I was reading a book in which it is mentioned that:
Rotate coordinate axes by $45$ degrees so that a point $(x,y)$ becomes $(x+y,y-x)$ .
I can't understand how the new coordinates became $(x+y,y-x)$ . If I apply the formula for rotation of axes I'll get $\sqrt{2}$ $(x-y, x+y) $.
As noted, that transformation isn't an isometry (in the Euclidean metric); it's a $45^\circ$ rotation composed with a dilation by $\sqrt{2}$.

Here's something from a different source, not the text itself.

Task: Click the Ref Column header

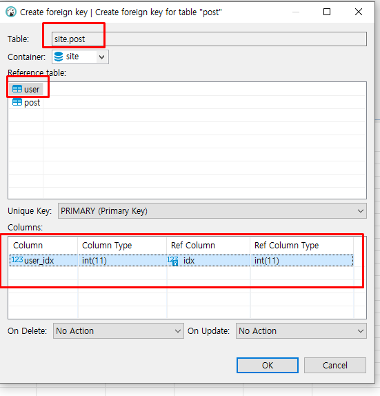Action: [193, 245]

But then, looking at the pictures, we're not looking at Euclidean geometry - we're instead looking at the distances derived from the 1-norm $\|(x,y)\|_1=|x|+|y|$ and the $\infty$-norm $\|(x,y)\|=\max(|x|,|y|)$. From that perspective, we're just fine leaving that scale factor in so the transformation has rational coefficients. The formula for $T^{-1}$ will have factors of $\frac12$, and that's just not a big deal.

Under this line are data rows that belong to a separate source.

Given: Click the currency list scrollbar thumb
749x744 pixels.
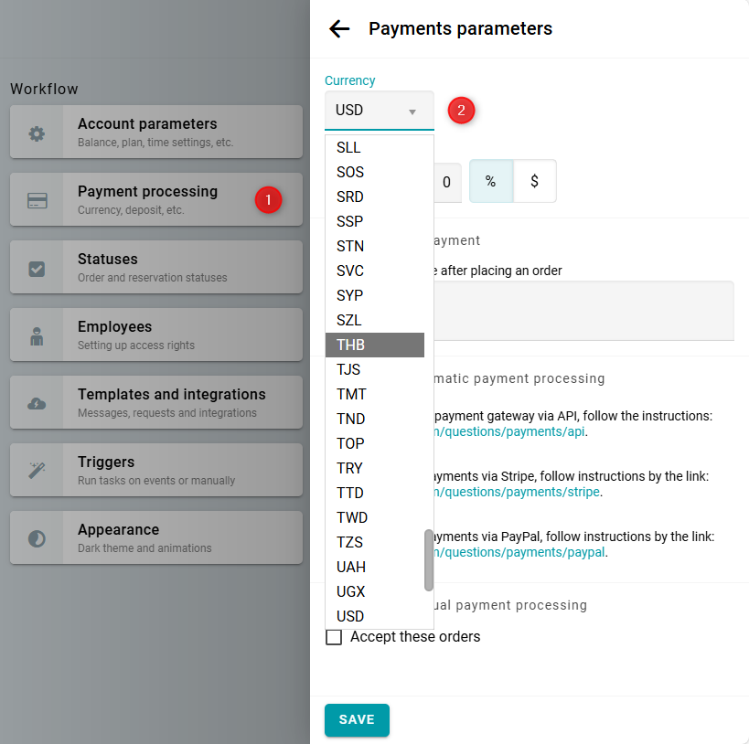Looking at the screenshot, I should point(429,559).
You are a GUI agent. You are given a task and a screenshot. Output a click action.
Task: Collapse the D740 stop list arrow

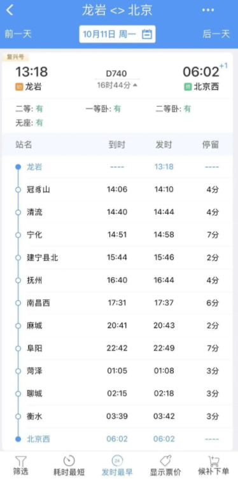coord(135,85)
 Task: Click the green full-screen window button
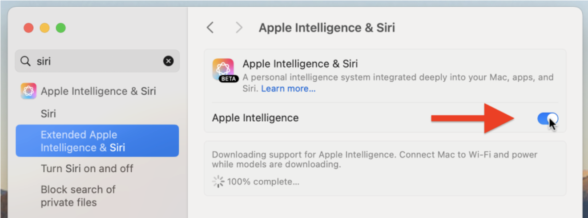click(60, 28)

Let $T(x,y)=(x+y,y-x)$. The linked pictures say that $\|T(v)\|_{\infty}=\|v\|_1$. We also get $\|T(v)\|_1=2\|v\|_{\infty}$. Taking two steps, $T^2(x,y)=(2y,-2x)$, which doubles both norms. What this is saying is that the geometry we get from the $1$-norm and the geometry we get from the $\infty$-norm are isomorphic - because this transformation $T$ transforms one distance into the other. Using the irrational version that's an isometry in the Euclidean metric would only make things worse by introducing a factor of $\sqrt{2}$ to the distances we're looking at. Pass.